» DIRECTIVE:
Copy the lines of the material below word for word, from the line with "You are a GUI" to the line with "Image resolution: width=953", including both of those lines.

(PROVIDED RECORDS begins)

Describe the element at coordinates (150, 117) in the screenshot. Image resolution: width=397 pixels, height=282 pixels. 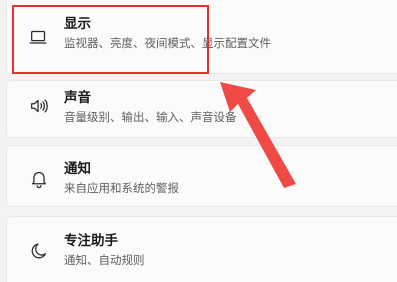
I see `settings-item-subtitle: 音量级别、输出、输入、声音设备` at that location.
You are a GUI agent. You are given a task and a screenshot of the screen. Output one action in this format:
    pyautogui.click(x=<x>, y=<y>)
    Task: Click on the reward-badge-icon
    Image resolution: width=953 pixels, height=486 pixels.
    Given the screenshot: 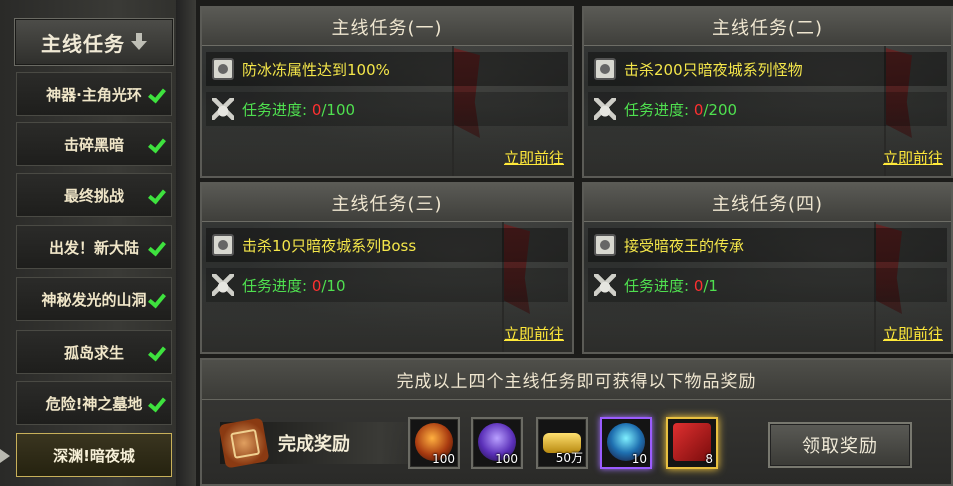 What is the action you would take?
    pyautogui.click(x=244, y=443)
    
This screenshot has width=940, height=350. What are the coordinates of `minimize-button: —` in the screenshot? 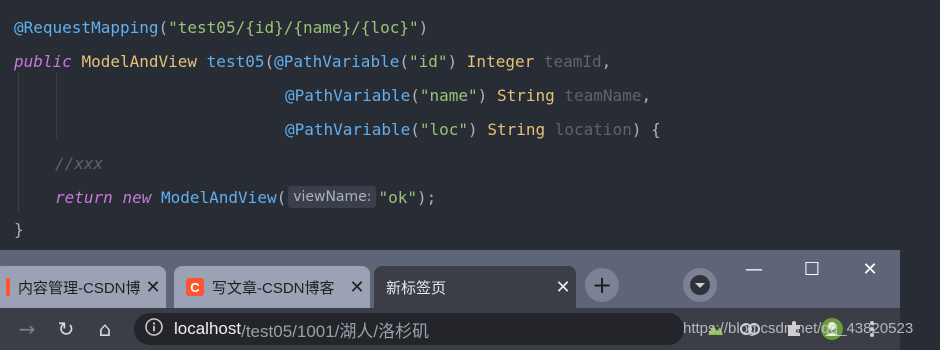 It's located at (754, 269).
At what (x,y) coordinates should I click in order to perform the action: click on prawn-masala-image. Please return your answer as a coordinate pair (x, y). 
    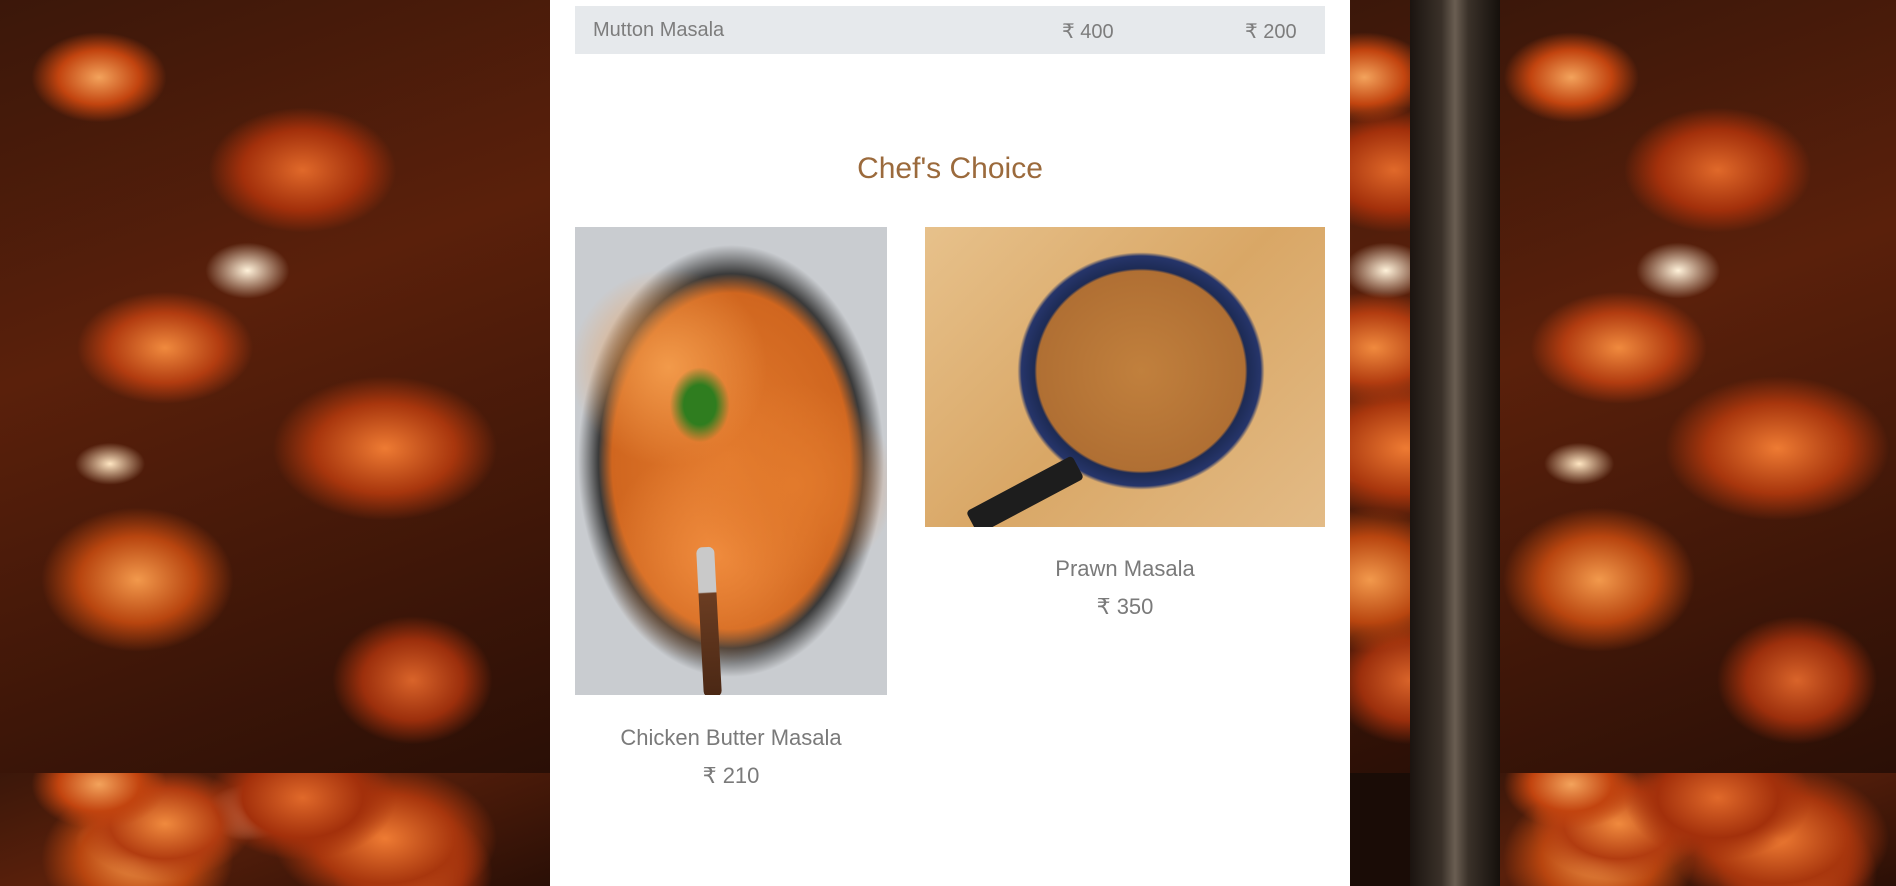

(PROVIDED RECORDS ends)

» ANSWER TO THIS PROBLEM:
You are a GUI agent. You are given a task and a screenshot of the screen. Output one action in this format:
    pyautogui.click(x=<x>, y=<y>)
    Task: Click on the reward-badge-icon
    Image resolution: width=953 pixels, height=486 pixels.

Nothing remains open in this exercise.